Zmarła Elżbieta Misiak - Bremer

 Z ogromnym smutkiem informujemy,  że 25. kwietnia zmarła Elżbieta Misiak - Bremer,  przewodniczka SKPB Warszawa (kurs przewodnicki 1960/1961), ratowniczka Grupy Bieszczadzkiej GOPR oraz wieloletnia szefowa schorniska PTTK w Wetlinie.  

W czerwcu 2022 r. podczas obchodów 65-lecia SKPB wręczyliśmy Miśce naszą trójkątną blachę z numerem 1961/1.

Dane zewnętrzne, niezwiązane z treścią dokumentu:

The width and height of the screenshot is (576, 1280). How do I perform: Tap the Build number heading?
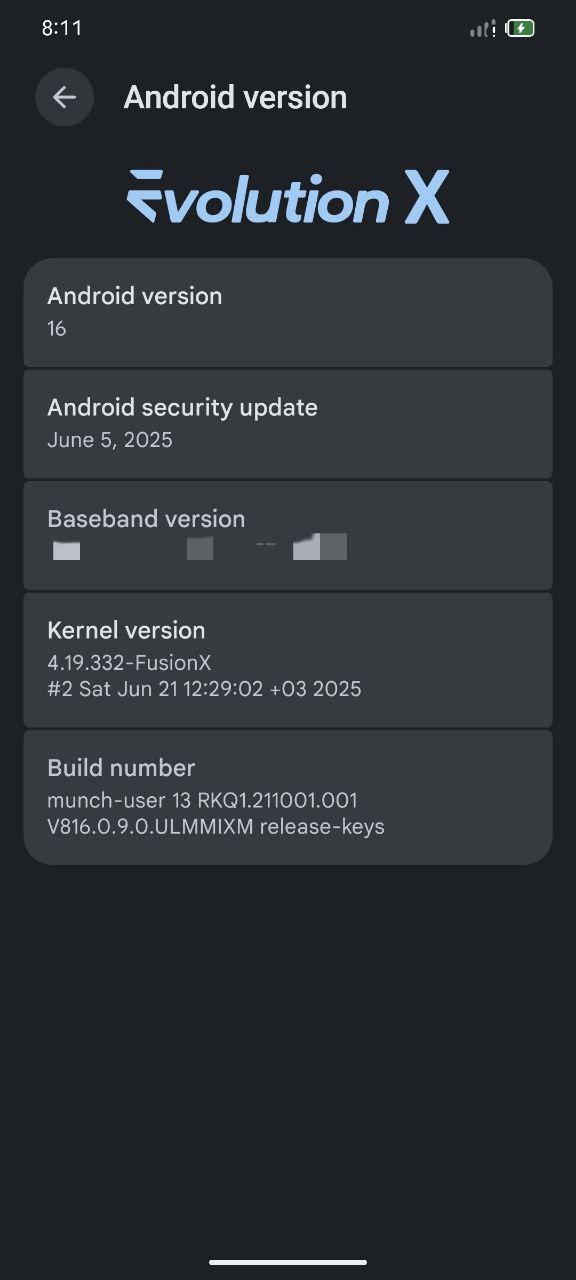click(x=121, y=768)
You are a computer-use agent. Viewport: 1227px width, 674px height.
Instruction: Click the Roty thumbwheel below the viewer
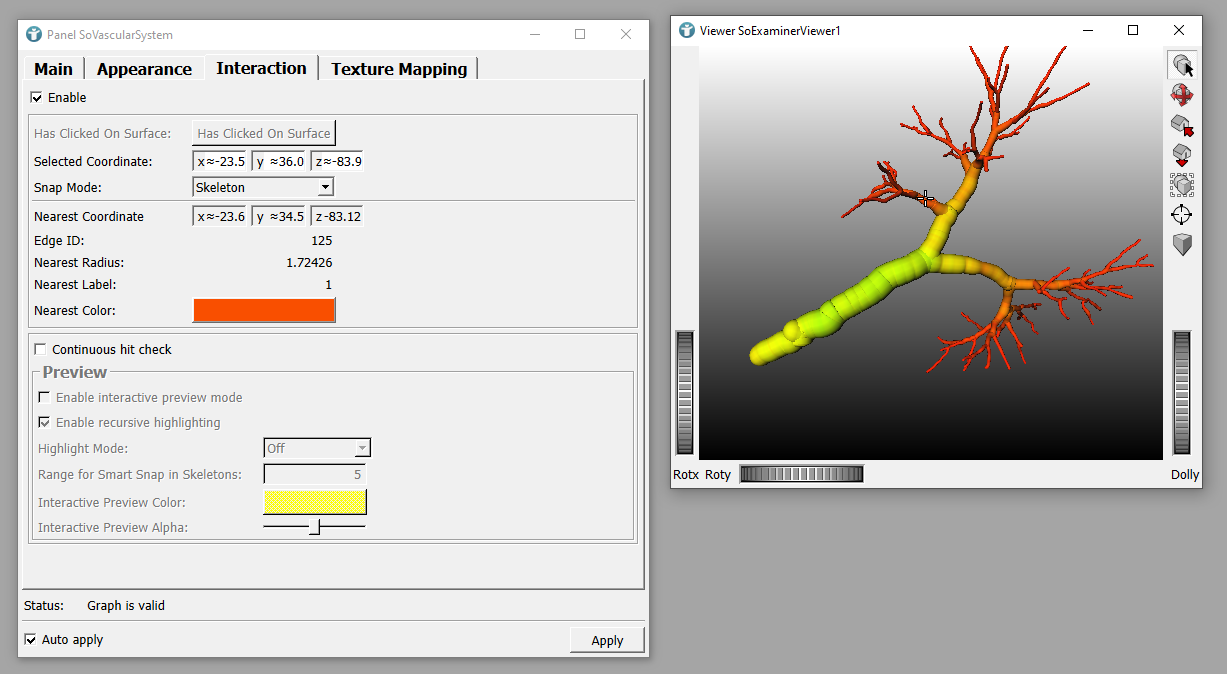pyautogui.click(x=801, y=474)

Poniżej fragment rozdziału "Bieszczadzka szkoła uczuć" z „Kroniki studenckiej turystyki górskiej SKPB Warszawa” z 1972 r., a autorem tych słów był mąż Miśki, ś.p. Bronek Bremer (bl. 12):
Bronek i Miśka"…Rozkojarzona kolejnym upalnym i upojnym bieszczadzkim latem, po wychowaniu na przejściu przewodnickim kolejnego młodego pokolenia, jesienią 1963 roku podjęła męską decyzję Elżbieta "Miśka" Misiakówka. Nie ujmując niczego i w niczym poprzednio przedstawionym bieszczadzkim pionierom - trzeba przyznać, że Miśczyna Odyseja była chyba najbardziej barwna. Pierwsze noce przed startem spędziła oczywiście na gościnnej, jednoosobowej amerykance u Oldka, potem zaczęły się kolejne popasy. Turaszówka, Szczawne, Czarna, Uherce, Średnia Wieś, Wołkowyja, Bukowiec, Wetlina. W Turaszówce przez niedopatrzenie /dyrektora technikum, w którym uczyła/ wychowała kilkunastu wyrostków na turystów z prawdziwego zdarzenia, zamiast na elektryków. W Sanoku powiła syna, zdobyła tytuł absolutnej miss prawobrzeżnej Wołkowyji, w Bukowcu zbudowała trzy przepusty drogowe. W Uhercach tytułowano ją głównym energetykiem bieszczadzkiego KPRD. Dzierżawiąc w latach 1967-1969 schronisko PTTK w Wetlinie zaskarbiła sobie dozgonną wdzięczność i szacunek nielicznych turystów oraz niezliczonych rzesz znajomych. Zawarła atrakcyjne znajomości na różnych, czasem bardzo wysokich szczeblach, chociaż są to sprawy względne i przemijające. Śniła się po nocach społecznym i etatowym działaczom petetekowskim, jak również powiatowym notablom - przy czym nie były to sny przyjemne. Udzielała licznych wywiadów przedstawicielom radia, prasy i MO. Służyła wydatną pomocą realizatorom filmu "Wilcze echa". Czynnie uczestniczyła w wielu brawurowych akcjach bieszczadzkiego GOPR-u, którego była i jest członkiem. Znużona nieco tak intensywnym trybem życia, zamieniła wreszcie osiemdziesięcioosobową wetlińską budę na warszawskie M-4.
Z kronikarskiego obowiązku dodaję, że towarzyszyłem Miśce w jej bieszczadzkiej przygodzie."

Rodzinie i Przyjaciołom przekazujemy najgłębsze wyrazy współczucia.